> WHAT THE TASK ASKS:
Return all lines of the records that contain the word "Open".
++++ DATA RECORDS
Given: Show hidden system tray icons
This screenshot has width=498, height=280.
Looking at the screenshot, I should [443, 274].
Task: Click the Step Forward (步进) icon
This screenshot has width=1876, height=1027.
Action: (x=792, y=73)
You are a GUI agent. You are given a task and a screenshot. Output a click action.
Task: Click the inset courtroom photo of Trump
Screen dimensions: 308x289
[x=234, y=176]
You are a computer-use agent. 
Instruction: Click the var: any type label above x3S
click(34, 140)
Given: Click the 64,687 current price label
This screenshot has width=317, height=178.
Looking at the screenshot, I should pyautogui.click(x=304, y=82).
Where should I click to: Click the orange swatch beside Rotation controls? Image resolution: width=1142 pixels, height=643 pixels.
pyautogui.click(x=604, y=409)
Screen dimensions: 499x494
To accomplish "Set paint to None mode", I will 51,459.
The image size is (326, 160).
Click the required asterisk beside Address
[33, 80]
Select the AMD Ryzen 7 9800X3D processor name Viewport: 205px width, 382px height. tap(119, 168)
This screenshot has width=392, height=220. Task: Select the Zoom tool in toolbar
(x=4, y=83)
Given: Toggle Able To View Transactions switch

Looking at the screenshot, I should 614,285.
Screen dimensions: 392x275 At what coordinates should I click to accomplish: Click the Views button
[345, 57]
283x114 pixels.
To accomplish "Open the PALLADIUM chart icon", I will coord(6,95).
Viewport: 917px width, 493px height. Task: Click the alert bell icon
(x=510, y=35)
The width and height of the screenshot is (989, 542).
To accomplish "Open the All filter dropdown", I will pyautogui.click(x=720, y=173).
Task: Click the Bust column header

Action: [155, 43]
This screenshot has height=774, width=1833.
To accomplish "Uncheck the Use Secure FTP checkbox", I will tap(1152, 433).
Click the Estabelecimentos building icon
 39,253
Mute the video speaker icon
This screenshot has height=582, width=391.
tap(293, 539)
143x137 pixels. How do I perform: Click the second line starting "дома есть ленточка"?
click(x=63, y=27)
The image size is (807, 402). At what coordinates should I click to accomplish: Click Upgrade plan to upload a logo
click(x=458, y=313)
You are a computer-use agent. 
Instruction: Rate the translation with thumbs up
++++++++
> OUTPUT FOR THIS EXERCISE:
To accomplish "Open the PALLADIUM chart icon", I will coord(6,95).
To accomplish "Open the All filter dropdown", I will pyautogui.click(x=720, y=173).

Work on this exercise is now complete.